▸ The exercise
Copy out the material below word for word, but leave out the pictures.

▸ Word and item position data
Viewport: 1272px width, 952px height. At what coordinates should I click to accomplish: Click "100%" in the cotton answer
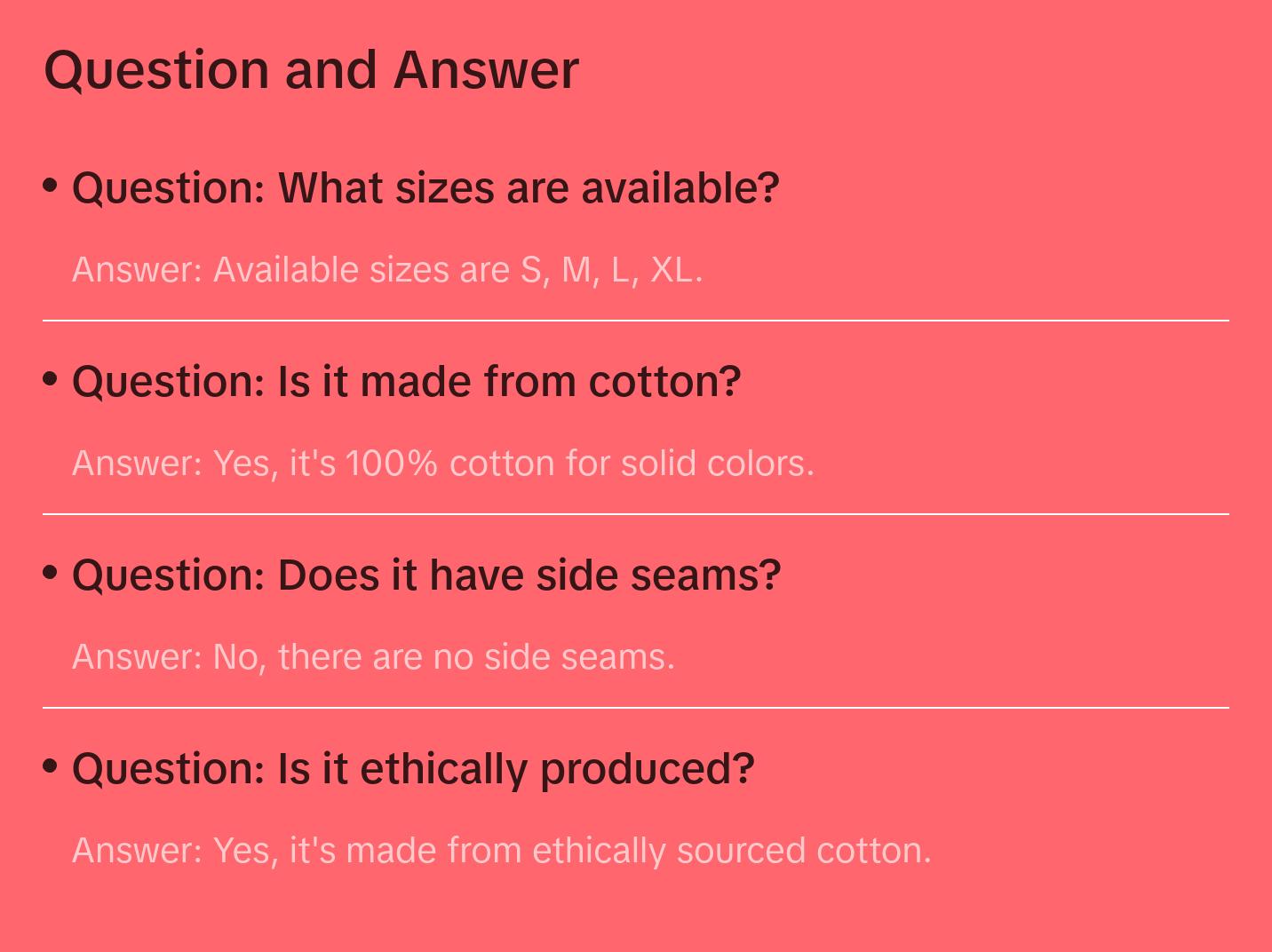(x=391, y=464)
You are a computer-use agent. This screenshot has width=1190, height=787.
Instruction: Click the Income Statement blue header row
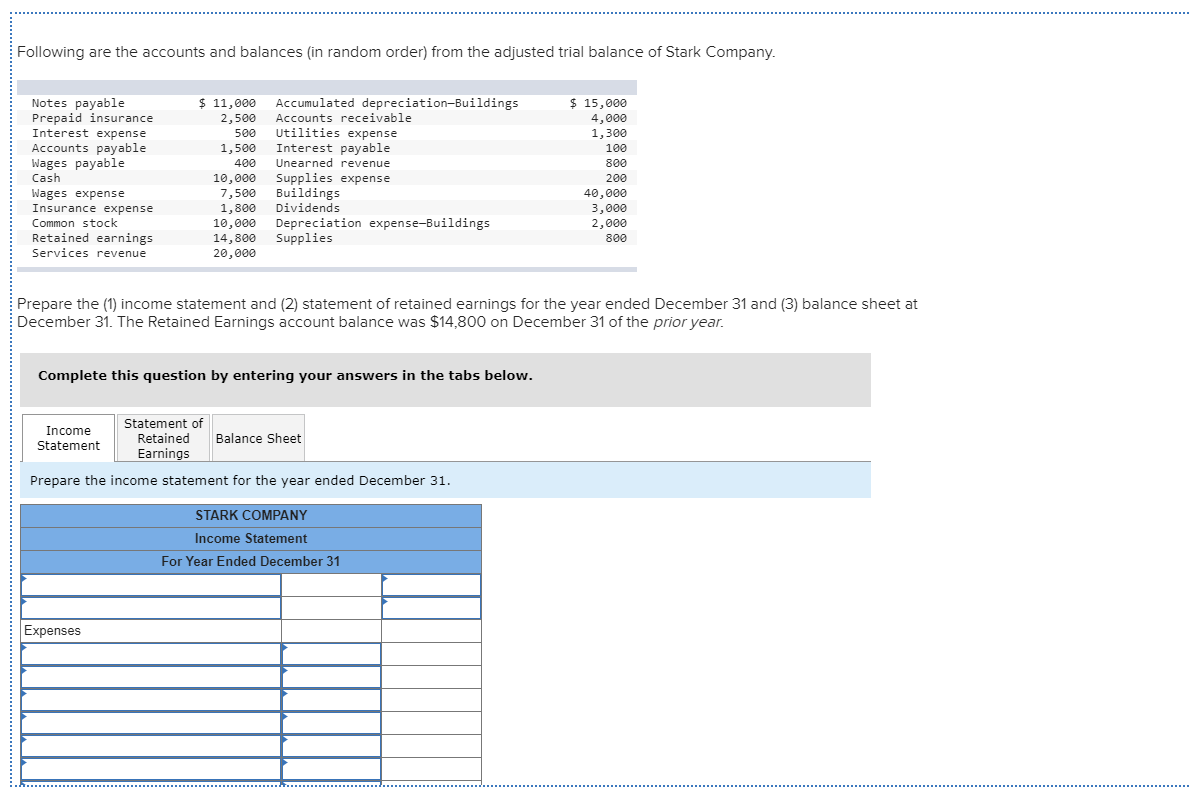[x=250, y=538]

▸ Task response
Viewport: 1272px width, 952px height. At what coordinates should I click to accomplish: Click "100%" in the cotton answer
(x=391, y=464)
You are a computer-use agent. This screenshot has width=1190, height=787.
Instruction: Click the Income Statement blue header row
[x=250, y=538]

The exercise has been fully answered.